At the entrance of the Grand Egyptian Museum, visitors are greeted by a breathtaking wall adorned with hieroglyphs, honoring Egypt's legendary kings and queens. This grand institution is the world's largest archaeological museum solely dedicated to the Egyptian civilization.
Tailor-made to celebrate the grandeur of ancient Egypt, the museum stands as a global cultural icon. It boasts a striking exterior design featuring the iconic pyramid, with seven large pyramidal structures and numerous smaller pyramid designs adorning its façade.
The museum is set to house a remarkable collection, including all of Tutankhamun's artifacts, a total of over 5,000 items spread across 7,000 square meters.
Among the museum’s treasures are rare artifacts like a double statue of the deities Amun and Mut, King Ramses II's pink granite column, and Queen Hatshepsut's colossal granite statue. Notable inscriptions and murals from various ancient rulers adorn its walls.
The museum's architectural alignment with the Pyramids of Giza and its yearly sun phenomenon, mirroring Abu Simbel's alignment, showcase the precision of ancient Egyptian engineering.

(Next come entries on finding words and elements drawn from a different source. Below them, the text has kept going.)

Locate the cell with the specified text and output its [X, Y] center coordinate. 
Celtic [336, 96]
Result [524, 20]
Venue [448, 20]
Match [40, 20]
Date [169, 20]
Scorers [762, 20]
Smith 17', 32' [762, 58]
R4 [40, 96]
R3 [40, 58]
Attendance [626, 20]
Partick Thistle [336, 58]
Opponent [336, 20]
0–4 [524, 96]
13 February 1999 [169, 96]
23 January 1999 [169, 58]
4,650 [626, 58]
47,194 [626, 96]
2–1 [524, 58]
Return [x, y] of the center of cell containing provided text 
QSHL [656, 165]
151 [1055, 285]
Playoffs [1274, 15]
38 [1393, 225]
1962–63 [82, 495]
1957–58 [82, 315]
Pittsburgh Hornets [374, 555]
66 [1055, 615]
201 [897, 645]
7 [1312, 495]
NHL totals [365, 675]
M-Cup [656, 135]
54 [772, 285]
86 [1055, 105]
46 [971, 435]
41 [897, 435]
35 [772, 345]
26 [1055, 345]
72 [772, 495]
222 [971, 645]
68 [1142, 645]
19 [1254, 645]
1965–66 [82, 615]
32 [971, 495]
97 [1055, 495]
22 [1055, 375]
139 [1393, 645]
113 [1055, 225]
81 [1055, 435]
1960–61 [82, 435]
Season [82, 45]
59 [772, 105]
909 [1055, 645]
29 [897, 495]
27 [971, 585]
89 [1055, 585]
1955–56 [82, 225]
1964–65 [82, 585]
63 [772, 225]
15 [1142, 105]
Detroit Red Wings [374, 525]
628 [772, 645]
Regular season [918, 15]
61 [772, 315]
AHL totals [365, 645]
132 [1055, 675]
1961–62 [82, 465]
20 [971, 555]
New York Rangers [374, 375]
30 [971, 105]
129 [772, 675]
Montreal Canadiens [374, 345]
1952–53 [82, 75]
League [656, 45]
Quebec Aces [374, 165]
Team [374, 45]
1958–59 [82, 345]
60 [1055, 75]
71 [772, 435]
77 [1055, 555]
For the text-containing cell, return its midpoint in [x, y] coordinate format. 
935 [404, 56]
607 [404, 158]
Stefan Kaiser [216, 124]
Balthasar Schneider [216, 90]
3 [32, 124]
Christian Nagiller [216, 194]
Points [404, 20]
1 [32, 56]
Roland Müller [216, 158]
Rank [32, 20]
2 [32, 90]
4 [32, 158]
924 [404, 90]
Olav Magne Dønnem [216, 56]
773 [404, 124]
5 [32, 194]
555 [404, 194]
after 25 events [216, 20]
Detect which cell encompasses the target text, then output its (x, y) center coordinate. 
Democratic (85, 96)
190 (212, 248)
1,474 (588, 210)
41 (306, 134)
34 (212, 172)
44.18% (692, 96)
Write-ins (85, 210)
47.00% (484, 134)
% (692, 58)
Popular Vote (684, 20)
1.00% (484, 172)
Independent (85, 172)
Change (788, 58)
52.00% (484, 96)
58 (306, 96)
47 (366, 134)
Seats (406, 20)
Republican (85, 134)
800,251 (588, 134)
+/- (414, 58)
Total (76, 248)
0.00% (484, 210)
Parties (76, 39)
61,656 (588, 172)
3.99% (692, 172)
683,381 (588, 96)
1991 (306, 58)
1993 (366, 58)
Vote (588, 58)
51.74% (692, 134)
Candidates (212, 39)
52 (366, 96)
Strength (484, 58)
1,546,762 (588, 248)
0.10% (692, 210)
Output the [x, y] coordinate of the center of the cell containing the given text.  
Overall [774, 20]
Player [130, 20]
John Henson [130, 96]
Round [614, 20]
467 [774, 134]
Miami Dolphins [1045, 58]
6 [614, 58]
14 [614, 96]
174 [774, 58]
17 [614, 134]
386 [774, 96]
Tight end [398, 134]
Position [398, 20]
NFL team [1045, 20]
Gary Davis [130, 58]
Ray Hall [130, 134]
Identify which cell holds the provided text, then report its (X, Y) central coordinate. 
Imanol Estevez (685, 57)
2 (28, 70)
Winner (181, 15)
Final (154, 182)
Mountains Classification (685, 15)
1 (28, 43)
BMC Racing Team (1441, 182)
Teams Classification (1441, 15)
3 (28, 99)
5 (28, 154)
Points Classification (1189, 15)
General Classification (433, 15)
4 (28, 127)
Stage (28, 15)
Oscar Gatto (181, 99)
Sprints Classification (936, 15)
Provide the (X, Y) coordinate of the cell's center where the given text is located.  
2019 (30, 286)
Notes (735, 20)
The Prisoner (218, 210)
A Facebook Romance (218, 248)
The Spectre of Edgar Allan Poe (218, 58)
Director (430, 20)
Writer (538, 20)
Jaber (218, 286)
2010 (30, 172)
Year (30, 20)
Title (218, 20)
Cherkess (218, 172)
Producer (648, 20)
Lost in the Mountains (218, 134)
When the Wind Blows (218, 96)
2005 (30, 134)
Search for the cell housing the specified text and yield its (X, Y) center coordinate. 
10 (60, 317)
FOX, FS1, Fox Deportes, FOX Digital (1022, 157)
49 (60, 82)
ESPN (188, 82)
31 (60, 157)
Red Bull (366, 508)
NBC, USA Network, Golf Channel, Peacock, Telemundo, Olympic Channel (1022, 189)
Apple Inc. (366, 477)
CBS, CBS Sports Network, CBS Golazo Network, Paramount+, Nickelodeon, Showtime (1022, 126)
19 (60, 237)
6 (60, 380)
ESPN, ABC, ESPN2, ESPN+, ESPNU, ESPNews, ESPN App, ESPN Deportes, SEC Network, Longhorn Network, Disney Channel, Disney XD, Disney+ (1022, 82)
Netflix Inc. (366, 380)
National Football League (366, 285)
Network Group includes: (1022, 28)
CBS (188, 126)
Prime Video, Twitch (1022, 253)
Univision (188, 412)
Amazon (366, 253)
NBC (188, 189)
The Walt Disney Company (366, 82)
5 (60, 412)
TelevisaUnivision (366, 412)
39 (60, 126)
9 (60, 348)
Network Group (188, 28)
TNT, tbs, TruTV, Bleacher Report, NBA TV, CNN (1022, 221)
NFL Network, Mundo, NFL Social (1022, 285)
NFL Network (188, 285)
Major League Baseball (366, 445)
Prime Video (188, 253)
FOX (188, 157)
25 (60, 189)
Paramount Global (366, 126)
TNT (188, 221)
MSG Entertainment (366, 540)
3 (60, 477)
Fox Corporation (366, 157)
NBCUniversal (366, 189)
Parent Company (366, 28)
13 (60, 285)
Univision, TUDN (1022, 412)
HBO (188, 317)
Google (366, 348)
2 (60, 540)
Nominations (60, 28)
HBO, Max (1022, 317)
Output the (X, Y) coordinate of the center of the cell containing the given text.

Beyond its vast collection, the museum offers six main galleries housing over 100,000 Egyptian artifacts, as well as temporary exhibition halls, a children's museum, library, cinema, auditorium, conference center, retail shops, dining options, and extensive gardens and open spaces.
Notably, King Tutankhamun's scarf and the Khufu Solar Ship will find their home in the museum, which stands as the world's largest museum dedicated solely to the greatness of the Egyptian civilization.